Continue the biography of Moses Kekūāiwa past its last sentence.

Text extract
◆ ◆ ◆ ◆

Moses Kekūāiwa (July 20, 1829 – November 24, 1848) was a member of the royal family of the Kingdom of Hawaii.

Early life and family 
Kekūāiwa was born on July 20, 1829, in Honolulu, as noted by American merchant Stephen Reynolds, who called the child "a fine boy". He was named Kekūāiwa after his maternal aunt Queen Kamāmalu, the favorite wife of Kamehameha II, who was also known as Kamehamalu Kekūāiwaokalani.

He was the second son of Mataio Kekūanāoʻa and Elizabeth Kīnaʻu, and a grandson of Kamehameha I through his mother, who was known as Kaʻahumanu II when she was serving as regent and Kuhina Nui. His maternal grandmother Kalākua Kaheiheimālie was one of the wives of Kamehameha I whom he had wed under the rites of hoao-wohi. Kaheiheimālie was also the younger sister to Queen Kaʻahumanu, the king's favorite wife, who co-ruled as Kuhina Nui with his successors Kamehameha II and Kamehameha III starting in 1819.

He had three brothers, David Kamehameha (1828–1835), Lot Kapuāiwa (1830–1872), Alexander Liholiho (1834–1863), and a sister, Princess Victoria Kamāmalu (1838–1866). Their Hawaiian contemporaries considered these five siblings to be of divine rank. He had other siblings, an unnamed, elder half-brother, from his mother's previous marriage to Kahalaiʻa Luanuʻu, who died young, and half-sister, Ruth Keʻelikōlani (1826–1883), from his father's previous marriage to Pauahi.

◆ ◆ ◆ ◆

Record set

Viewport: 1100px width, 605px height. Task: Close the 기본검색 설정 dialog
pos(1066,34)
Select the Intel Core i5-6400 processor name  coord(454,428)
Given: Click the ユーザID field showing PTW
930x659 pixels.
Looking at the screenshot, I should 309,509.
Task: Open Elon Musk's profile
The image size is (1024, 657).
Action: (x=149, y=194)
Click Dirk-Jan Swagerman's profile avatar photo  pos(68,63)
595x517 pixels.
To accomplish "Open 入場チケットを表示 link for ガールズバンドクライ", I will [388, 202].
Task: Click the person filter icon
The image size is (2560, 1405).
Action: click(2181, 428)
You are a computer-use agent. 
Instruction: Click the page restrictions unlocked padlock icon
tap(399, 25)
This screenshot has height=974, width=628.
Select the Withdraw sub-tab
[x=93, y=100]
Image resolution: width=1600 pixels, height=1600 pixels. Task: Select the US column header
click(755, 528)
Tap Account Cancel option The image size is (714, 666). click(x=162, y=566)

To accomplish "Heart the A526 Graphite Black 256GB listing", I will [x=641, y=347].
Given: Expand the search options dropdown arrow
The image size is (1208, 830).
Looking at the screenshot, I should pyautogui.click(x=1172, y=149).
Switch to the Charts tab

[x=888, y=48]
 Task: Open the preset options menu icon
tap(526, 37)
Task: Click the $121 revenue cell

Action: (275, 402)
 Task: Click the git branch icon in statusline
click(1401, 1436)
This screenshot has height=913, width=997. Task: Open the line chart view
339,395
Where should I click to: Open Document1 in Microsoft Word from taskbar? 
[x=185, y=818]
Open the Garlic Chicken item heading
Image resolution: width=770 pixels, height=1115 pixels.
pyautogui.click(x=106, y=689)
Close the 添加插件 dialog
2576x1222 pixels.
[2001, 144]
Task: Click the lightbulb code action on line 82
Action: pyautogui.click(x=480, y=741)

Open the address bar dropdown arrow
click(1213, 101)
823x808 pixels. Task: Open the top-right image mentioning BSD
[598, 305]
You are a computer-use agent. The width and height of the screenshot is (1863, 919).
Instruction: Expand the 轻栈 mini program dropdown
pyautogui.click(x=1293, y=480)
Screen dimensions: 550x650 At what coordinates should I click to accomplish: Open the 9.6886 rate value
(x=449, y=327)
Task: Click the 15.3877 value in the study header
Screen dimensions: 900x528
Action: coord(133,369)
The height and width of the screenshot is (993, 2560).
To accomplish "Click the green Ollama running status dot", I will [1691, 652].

◆ ◆ ◆ ◆

Answer to the task
Shortly after his birth, the child was adopted according to Hawaiian custom (hānai) by High Chief Kaikioʻewa, the then incumbent Governor of Kauai and former guardian of King Kamehameha III. It was expected from an early age that he would succeed his adoptive father and become the Governor of Kauai.

Education 
He was ten years old when his uncle, King Kamehameha III, placed him in the Chiefs' Children's School, the exclusive school for the children eligible to be rulers. Along with his other classmates, he was chosen by Kamehameha III to be eligible for the throne of the Kingdom of Hawaii.  The boarding school was taught by the American missionary couple Amos Starr Cooke and Juliette Montague Cooke while John Papa ʻĪʻī and his wife Sarai Hiwauli, who were originally only the kahu (caretaker) of Princess Victoria Kamāmalu, were appointed by the King as kahu to the royal children.

His hānai (High Chief Kaikioʻewa) died on April 10, 1839, and Moses went to Kauai to assume the governorship of the island. In his lifetime, he was referred to as the "prospective Governor of Kauai"; the nominal governess during the time, Keaweamahi, and later his cousin, Kekauʻōnohi, were merely placeholders for the position until Moses came of age.

On one occasion when Mr. Cooke was disciplining the students, he struck Alexander on the head and Moses replied, "he keiki a ke ali'i oia nei," which translates to, "He is the son of the chief." Cooke replied "I am the King of this school." A troublesome student, he was expelled on February 1, 1847, after he was caught visiting Queen Kalama at night. On that day, King Kamehameha III and the Privy Council made Moses sign a document expelling him from the school and relinquishing control of his property until he reached majority. ʻĪʻī was appointed his kahu and William Richards was appointed his guardian.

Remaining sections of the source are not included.